Have you heard? A U.S. House committee has introduced new legislation aiming to define what it means to be a “joint employer.” The legislation states that an employer must “directly, actually and immediately” exercise significant control over the business.
In this case, the business is defined as “the primary elements of employment.” This is designed to clarify who is liable for a violation of workers’ rights.
The bill, called the Save Local Business Act, would essentially countermand the 2015 Browning-Ferris Industries case where the National Labor Relations Board (NLRB) expanded the joint labor standard to include anyone who has even “indirect” control.
If the bill becomes law, it would be entered as an update to the National Labor Relations Act and the Fair Labor Standards Act.
In the meantime, the International Franchise Association has come out in support of the bill, stating that it would add clarity to franchises across the country when it comes to the unlimited joint employer setup.

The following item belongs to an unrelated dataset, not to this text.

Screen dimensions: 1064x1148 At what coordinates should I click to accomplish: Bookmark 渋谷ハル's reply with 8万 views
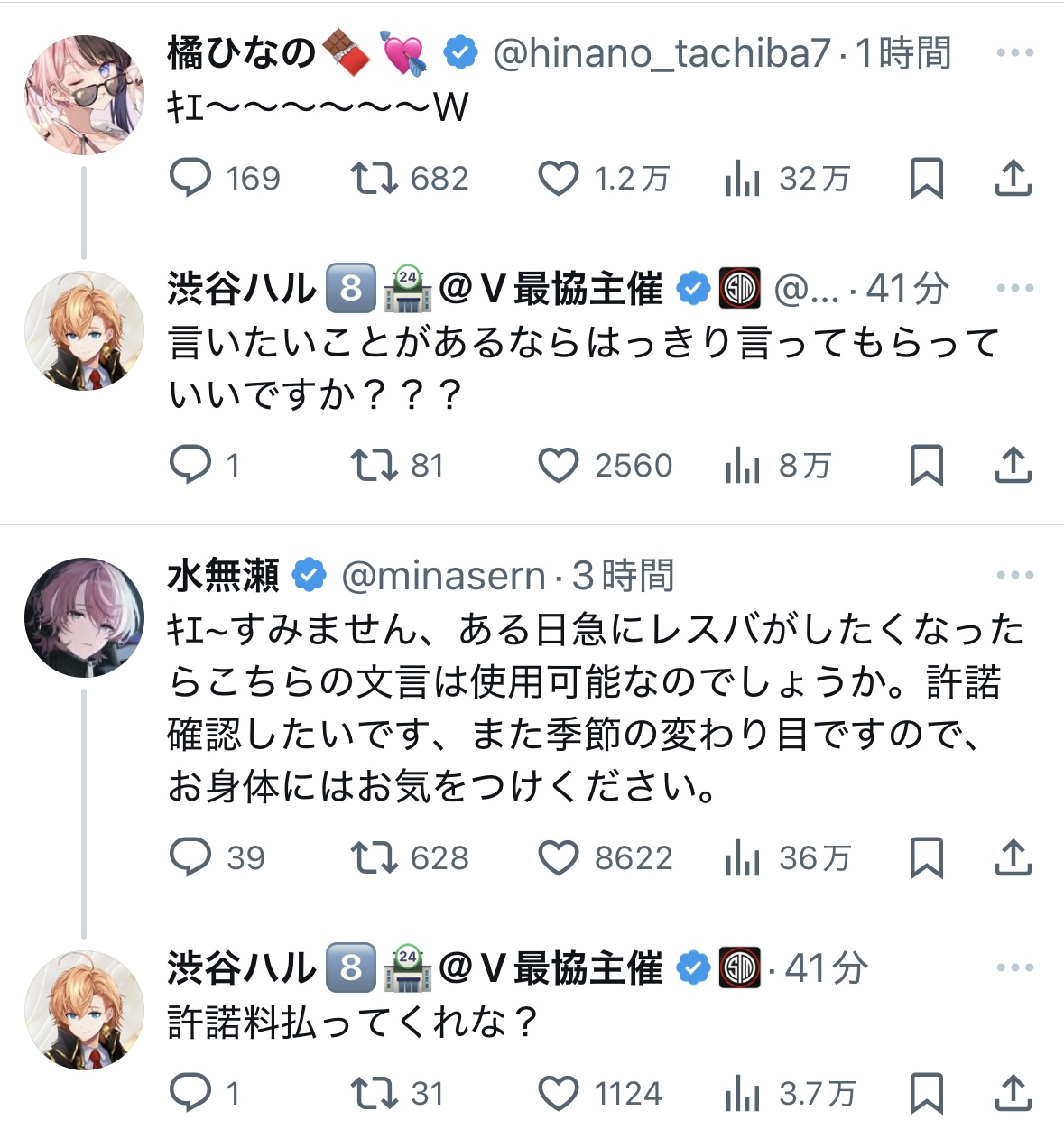click(926, 466)
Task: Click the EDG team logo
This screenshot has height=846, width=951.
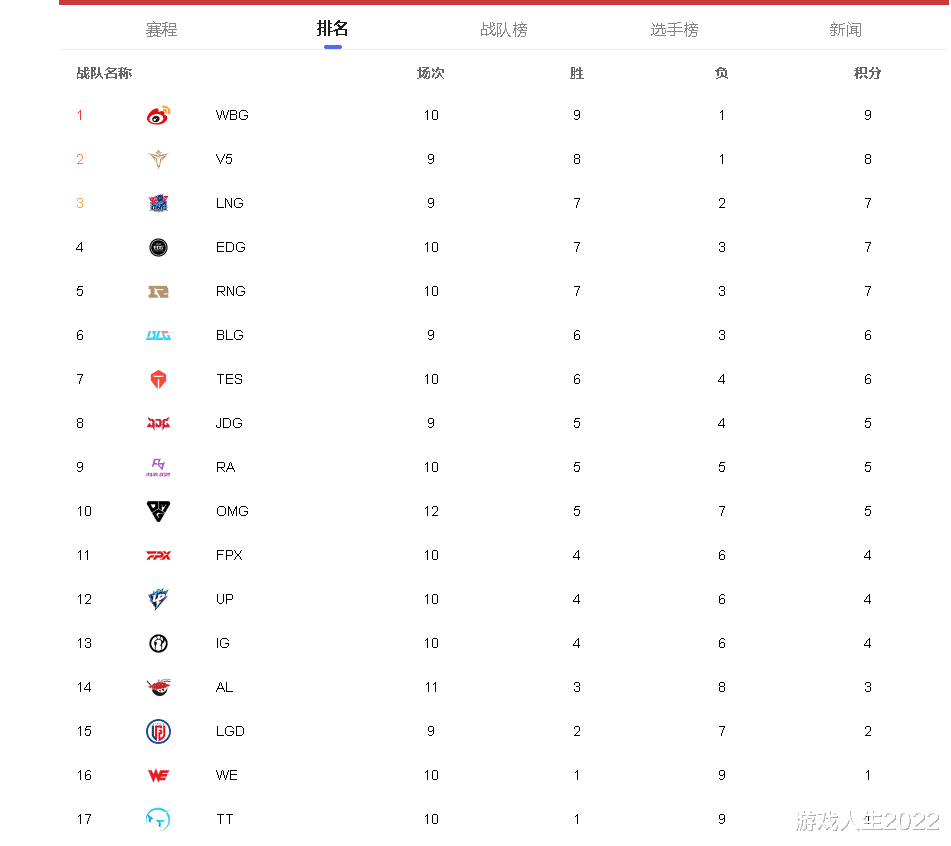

Still, there are two sides to every story, and supporters of the NLRB’s efforts maintain that when a franchisor can’t be held liable for a workplace violation, it creates what they call a “fissured economy,” where the larger and more powerful entity aren’t responsible for violations even if they profit from the work being done in said workplaces.
One thing quite notable about this bill is that it had bipartisan support. Of course, there’s no word on how the bill will fair as it passes through Congress and does or does not land on the president’s desk.